In this section talks about seven open problems which is discussed below

 Variance of Variable Subset Selection: Small perturbation in experimental data can lead to poor
performance. To stabilize this problem, several bootstraps is used in which the subsets of training
data is chosen several times for variable selection.
 Variable Ranking in the Context of Others: Various methods has been discussed above for
variable ranking. Another algorithm i.e. relief algorithm which is based on nearest neighbor
selection is used for feature selection. For each example, the closest example from same class and
from different class are selected. The score of ith variable is computed as difference between the
nearest miss and nearest hit.
 Unsupervised Variable Selection: Many times, it is required to select the optimal features in the
absence of target label y. For this purpose, number of variable ranking criteria is used i.e. saliency,
entropy, smoothness, density and reliability.

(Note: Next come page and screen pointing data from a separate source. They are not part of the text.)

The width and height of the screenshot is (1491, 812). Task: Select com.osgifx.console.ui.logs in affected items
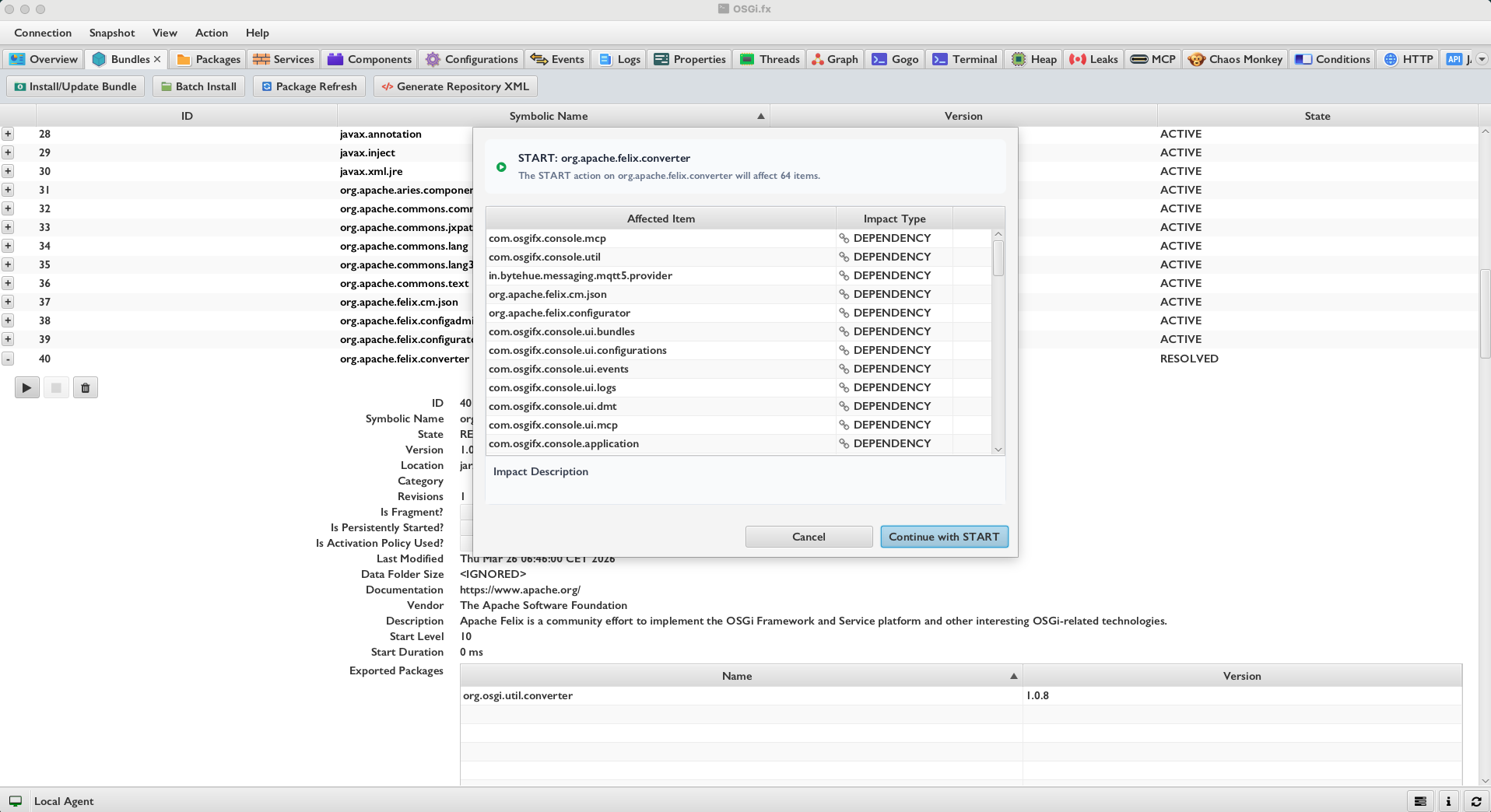tap(553, 387)
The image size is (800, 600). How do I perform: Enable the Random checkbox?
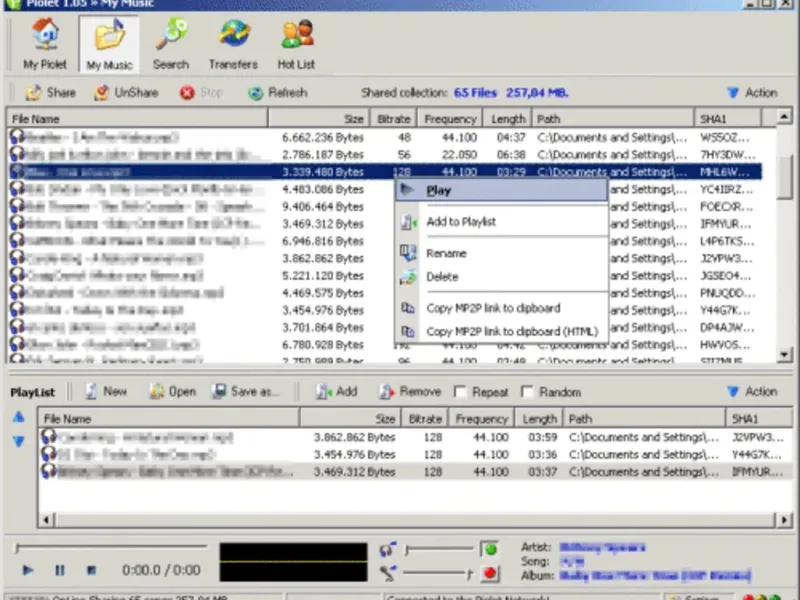[x=527, y=392]
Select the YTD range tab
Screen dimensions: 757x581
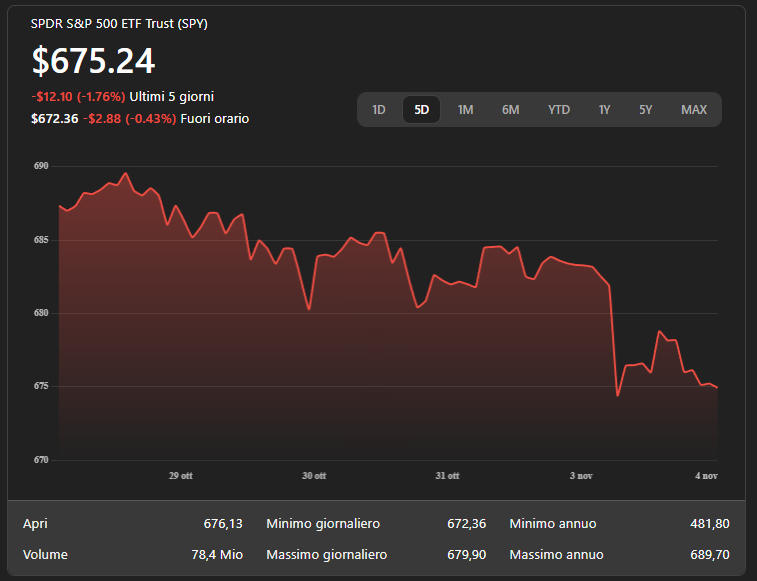pyautogui.click(x=559, y=110)
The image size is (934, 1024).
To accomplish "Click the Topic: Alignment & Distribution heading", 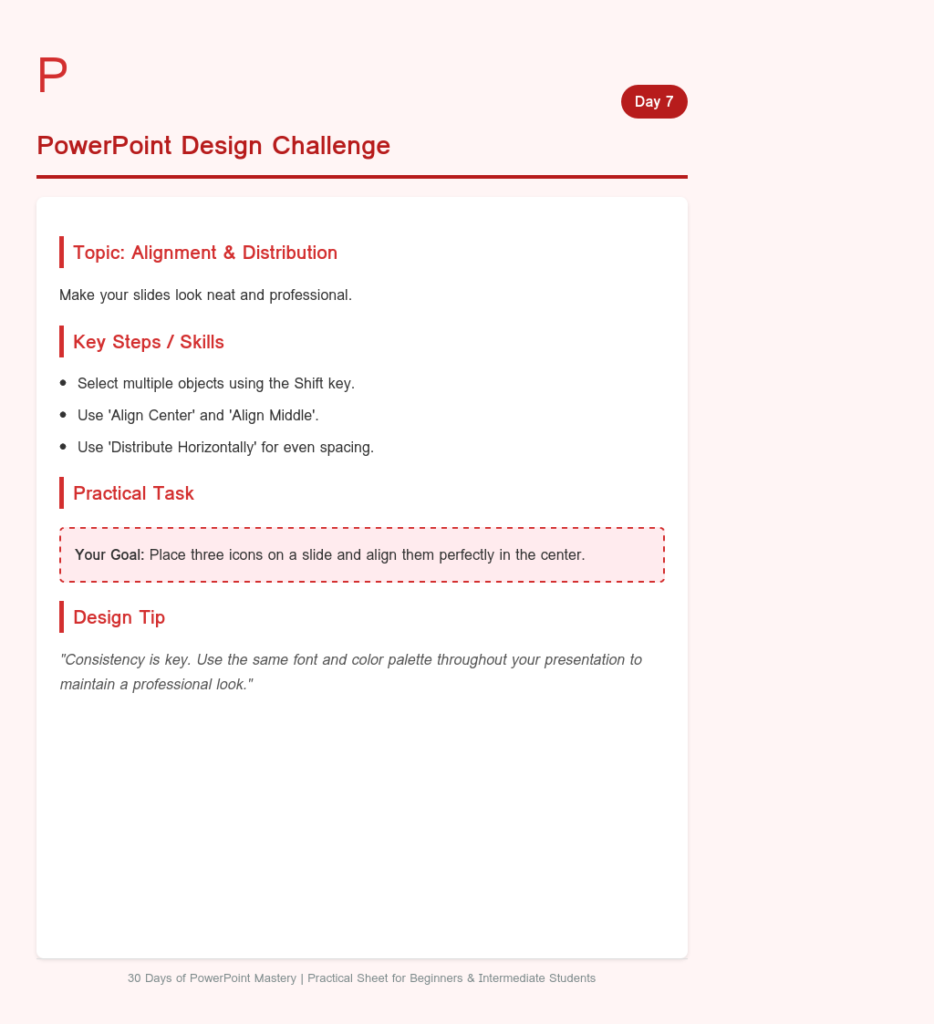I will tap(205, 253).
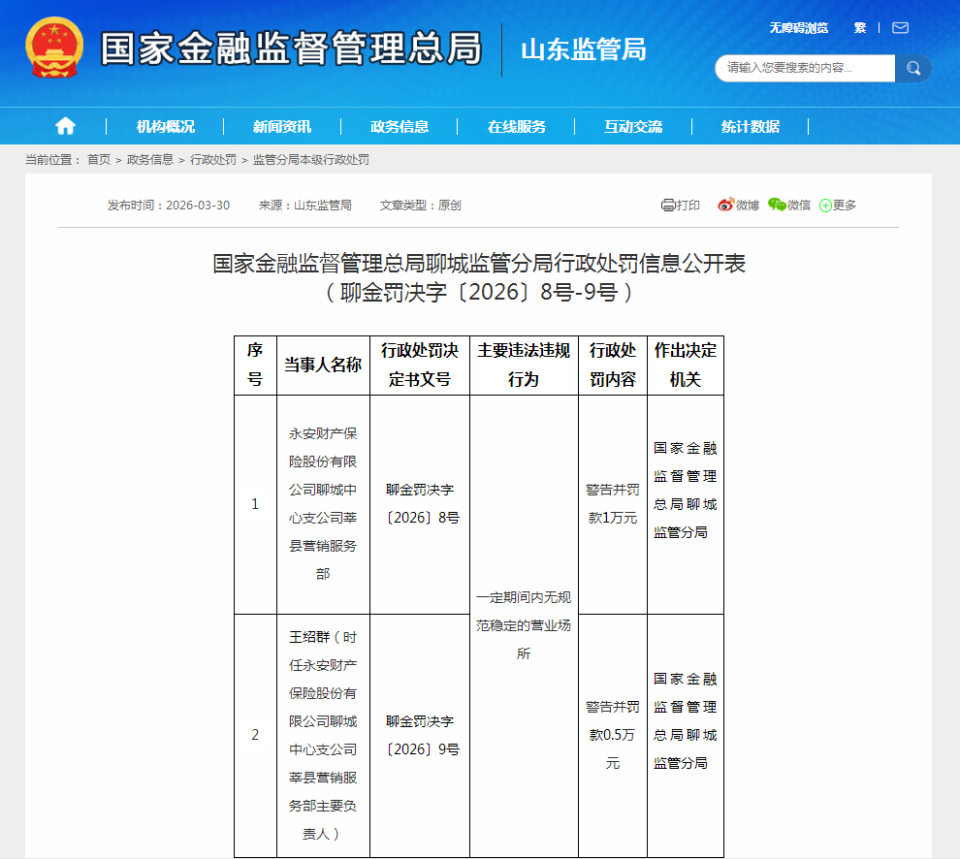960x859 pixels.
Task: Open the 在线服务 section
Action: pos(517,126)
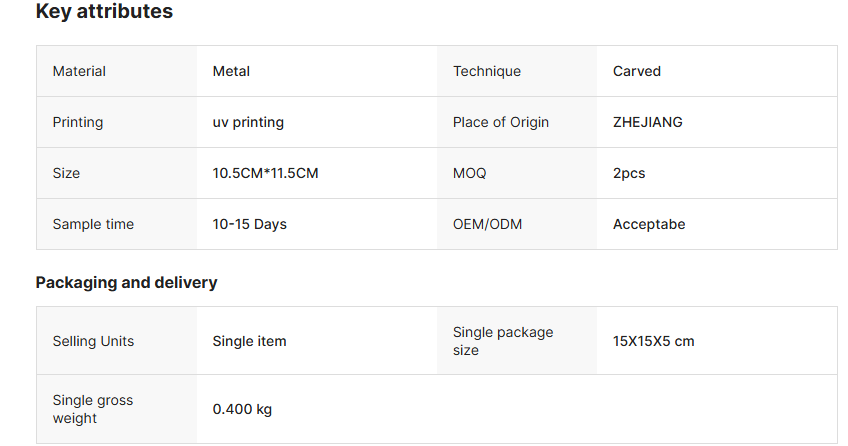This screenshot has height=446, width=848.
Task: Click the Single item selling units value
Action: point(249,341)
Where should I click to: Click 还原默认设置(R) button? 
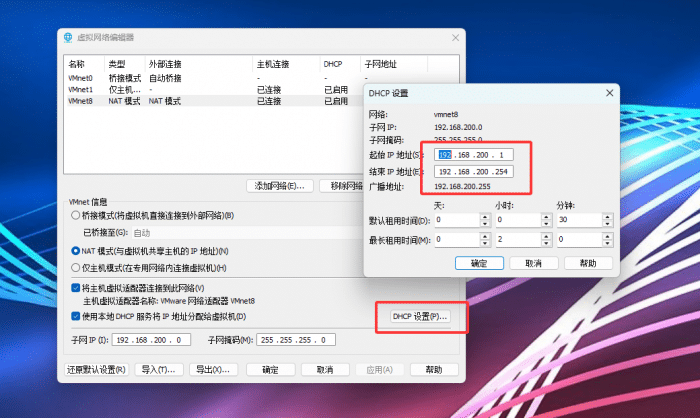[95, 369]
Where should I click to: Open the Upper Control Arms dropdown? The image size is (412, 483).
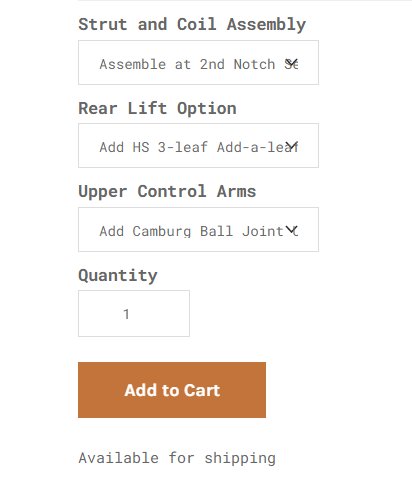198,230
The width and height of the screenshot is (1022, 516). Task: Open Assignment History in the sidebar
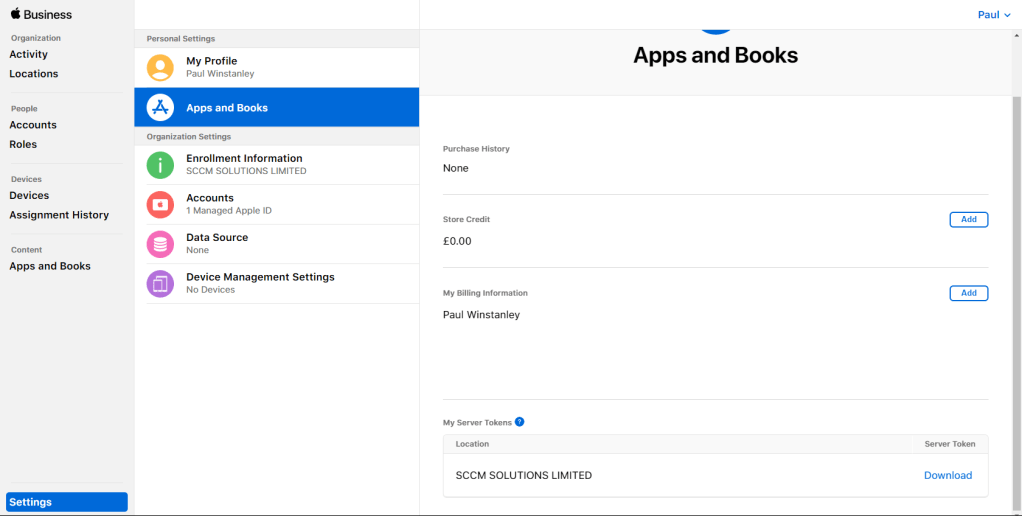tap(59, 215)
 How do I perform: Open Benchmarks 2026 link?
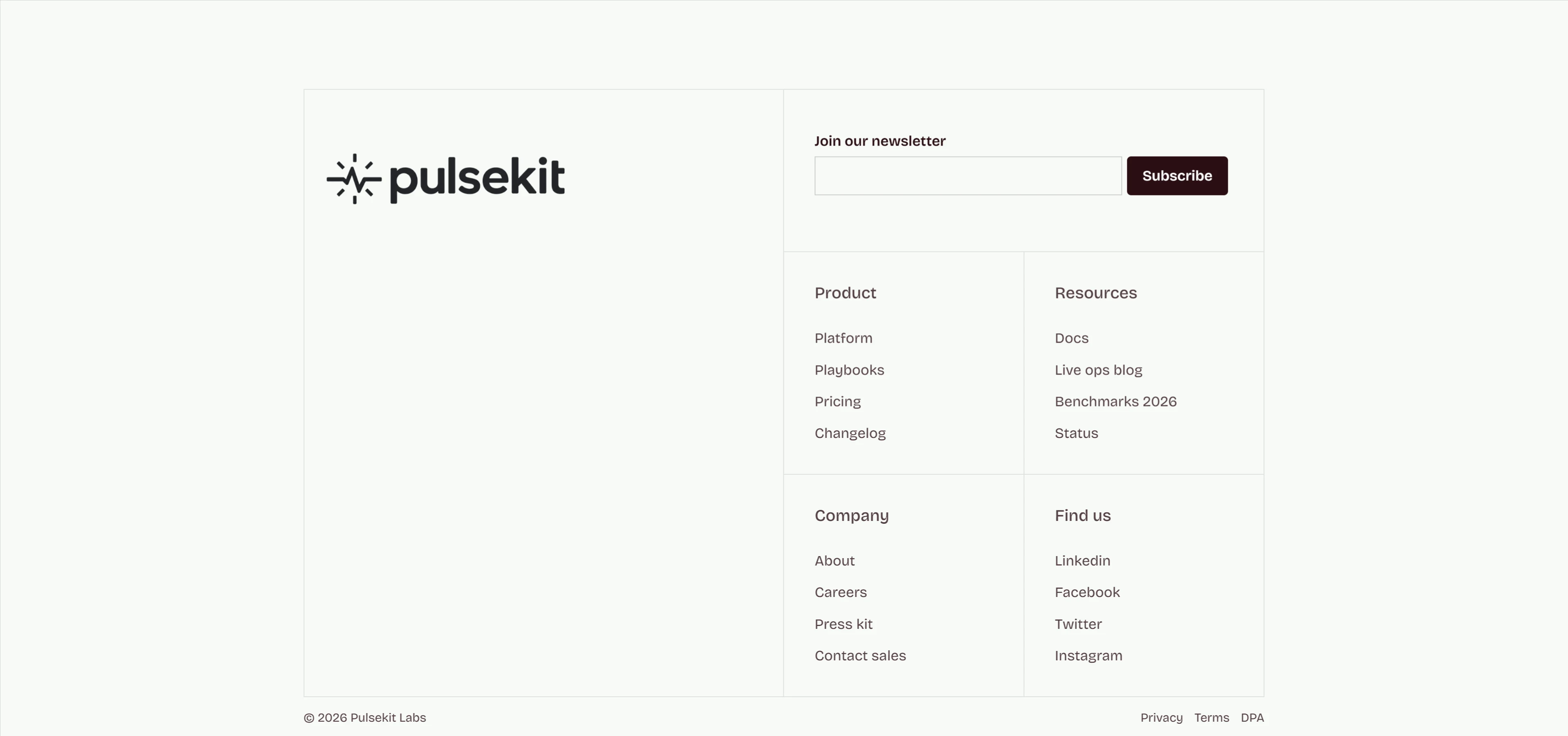[1115, 402]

 Forward vs Backward selection: It is said that the forward selection is computationally more
efficient as compared to backward selection. But it is argued that the weaker subsets are found
by the forward selection method. Authors illustrated the above by an example in this paper.
 Multi-class Problem: Variable selection method treat multiclass problem directly rather than
decomposing it into two class problem. The based on mutual information can be extended directly
to multi-class problem. For variable selection, multi-class setting is considered as advantageous
for variable selection since it is less likely that the random features gives good accuracy.
 Selection of Examples: In this problem, it is said that the mislabeled data leads to wrong choices
of features whereas reliable labelled data leads to better performance and it avoids the selection
of wrong variables.
 Inverse Problems: Authors considered this problem as one of the most problem. It states that
many times it is necessary to find out the underlying distribution. It means, the source of
generation of data. It is used in identifying the source causing the disease which helps in diagnosis.

At the end, authors recommend using a linear predictor and select variables in two alternative ways i.e.
correlation coefficient or mutual information, nested subset method.